The wind murmured and sought, and brought boughs to strike against wall and roof. Fire burned on the hearth, light and shadow went around the room. Some one knocked, then opened the door. “I am the charcoal burner, I’ve got a child here who is ill!”
He had him in his arms a thin and gasping six-year-old.
“It’s his throat, and he’s burning in this cold wind! He’ll choke to death.”
They laid him on a bed. The charcoal burner was big and black with a black that brushed off. “What can ye do to help?”
They helped, but Morgen Fay the most, for she took the child upon her knees and with long, fine fingers drew from his throat the stuff that choked. Through the night she crooned to him, comforted him, and at the dawn they wiled him to take a little broth that Richard made, after which he slept, still in her arms.

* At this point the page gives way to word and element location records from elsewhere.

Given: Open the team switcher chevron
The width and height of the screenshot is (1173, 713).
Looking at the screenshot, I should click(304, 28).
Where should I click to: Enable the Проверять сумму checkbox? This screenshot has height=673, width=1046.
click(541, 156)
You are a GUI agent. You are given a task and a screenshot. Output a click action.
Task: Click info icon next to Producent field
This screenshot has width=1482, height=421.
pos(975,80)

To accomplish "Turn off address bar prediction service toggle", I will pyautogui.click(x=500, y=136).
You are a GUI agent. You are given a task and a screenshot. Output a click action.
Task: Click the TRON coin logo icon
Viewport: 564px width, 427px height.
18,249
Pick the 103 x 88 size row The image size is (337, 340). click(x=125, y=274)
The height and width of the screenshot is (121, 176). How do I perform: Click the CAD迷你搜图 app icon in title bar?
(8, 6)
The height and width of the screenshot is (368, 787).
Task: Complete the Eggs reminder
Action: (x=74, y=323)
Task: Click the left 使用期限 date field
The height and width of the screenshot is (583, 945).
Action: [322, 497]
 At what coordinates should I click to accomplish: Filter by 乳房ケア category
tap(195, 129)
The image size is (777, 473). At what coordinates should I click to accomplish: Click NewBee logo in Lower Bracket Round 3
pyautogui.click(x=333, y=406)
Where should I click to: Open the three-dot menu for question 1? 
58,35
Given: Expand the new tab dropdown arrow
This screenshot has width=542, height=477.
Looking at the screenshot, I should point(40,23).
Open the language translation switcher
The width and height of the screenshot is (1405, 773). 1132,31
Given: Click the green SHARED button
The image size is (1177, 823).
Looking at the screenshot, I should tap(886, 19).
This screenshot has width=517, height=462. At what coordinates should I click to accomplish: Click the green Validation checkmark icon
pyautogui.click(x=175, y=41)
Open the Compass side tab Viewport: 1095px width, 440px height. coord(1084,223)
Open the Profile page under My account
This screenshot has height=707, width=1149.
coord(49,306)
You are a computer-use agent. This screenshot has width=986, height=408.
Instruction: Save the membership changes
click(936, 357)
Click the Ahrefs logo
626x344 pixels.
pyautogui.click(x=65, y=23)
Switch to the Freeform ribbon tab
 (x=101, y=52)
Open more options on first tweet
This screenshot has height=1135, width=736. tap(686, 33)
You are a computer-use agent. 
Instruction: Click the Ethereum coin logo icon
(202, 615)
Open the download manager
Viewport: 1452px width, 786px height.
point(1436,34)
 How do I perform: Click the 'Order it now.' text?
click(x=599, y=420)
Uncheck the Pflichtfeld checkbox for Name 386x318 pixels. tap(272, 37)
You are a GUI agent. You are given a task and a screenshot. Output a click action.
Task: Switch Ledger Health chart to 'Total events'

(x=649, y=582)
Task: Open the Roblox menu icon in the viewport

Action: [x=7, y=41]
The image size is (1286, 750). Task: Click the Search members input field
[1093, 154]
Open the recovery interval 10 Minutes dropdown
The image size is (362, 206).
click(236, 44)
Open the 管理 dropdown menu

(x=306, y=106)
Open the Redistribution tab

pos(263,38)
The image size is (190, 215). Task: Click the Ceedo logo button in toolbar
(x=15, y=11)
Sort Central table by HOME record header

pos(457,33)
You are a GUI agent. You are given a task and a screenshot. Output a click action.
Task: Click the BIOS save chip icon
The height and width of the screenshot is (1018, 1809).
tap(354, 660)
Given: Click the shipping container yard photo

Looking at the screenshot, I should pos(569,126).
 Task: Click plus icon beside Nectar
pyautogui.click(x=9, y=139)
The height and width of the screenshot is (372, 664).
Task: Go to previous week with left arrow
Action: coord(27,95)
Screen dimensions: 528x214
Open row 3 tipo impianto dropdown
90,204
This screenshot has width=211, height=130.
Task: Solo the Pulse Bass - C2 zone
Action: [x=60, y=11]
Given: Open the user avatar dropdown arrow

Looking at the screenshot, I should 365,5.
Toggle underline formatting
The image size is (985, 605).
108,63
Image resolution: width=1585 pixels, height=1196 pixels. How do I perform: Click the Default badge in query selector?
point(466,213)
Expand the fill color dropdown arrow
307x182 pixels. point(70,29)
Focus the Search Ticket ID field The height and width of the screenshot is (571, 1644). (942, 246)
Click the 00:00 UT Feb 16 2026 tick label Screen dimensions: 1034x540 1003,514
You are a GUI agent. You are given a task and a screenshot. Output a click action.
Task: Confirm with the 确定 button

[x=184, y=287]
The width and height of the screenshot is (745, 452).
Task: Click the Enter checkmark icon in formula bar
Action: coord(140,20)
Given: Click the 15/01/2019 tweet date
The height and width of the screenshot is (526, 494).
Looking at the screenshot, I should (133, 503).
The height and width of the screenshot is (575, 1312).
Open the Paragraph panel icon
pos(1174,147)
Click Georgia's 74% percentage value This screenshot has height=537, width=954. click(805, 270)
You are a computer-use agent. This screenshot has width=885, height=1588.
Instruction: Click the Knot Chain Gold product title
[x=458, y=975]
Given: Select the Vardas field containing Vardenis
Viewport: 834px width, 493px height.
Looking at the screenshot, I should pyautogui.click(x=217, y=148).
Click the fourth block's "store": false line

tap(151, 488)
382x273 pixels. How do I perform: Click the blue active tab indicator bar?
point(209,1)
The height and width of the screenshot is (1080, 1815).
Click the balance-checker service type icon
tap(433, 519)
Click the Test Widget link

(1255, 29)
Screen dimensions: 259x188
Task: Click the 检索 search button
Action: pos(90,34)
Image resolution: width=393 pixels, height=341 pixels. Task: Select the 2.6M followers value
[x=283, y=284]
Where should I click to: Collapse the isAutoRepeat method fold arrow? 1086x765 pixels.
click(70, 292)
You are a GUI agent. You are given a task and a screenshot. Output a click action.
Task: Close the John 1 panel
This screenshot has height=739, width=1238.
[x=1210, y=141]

“Leave him here till he is well.”
“I do not mind, if you do not mind. He will give ye a lot of trouble.”
“Leave him!”
They looked after this boy and he became a great light and play to them. When he was better they took him with them, wrapped in a mantle, into the wood and sat him in the sunshine. Diccon Dawn felled a tree and hewed it into logs for the manor house, Alice Dawn brought faggots, heaping together for the manor cart. When they must rest they sat in the sun with the boy, and the great wind rushed and laughed and clattered in the wood.
“Tell me a story!” said the boy. Richard told saint’s legend, Christ-child story.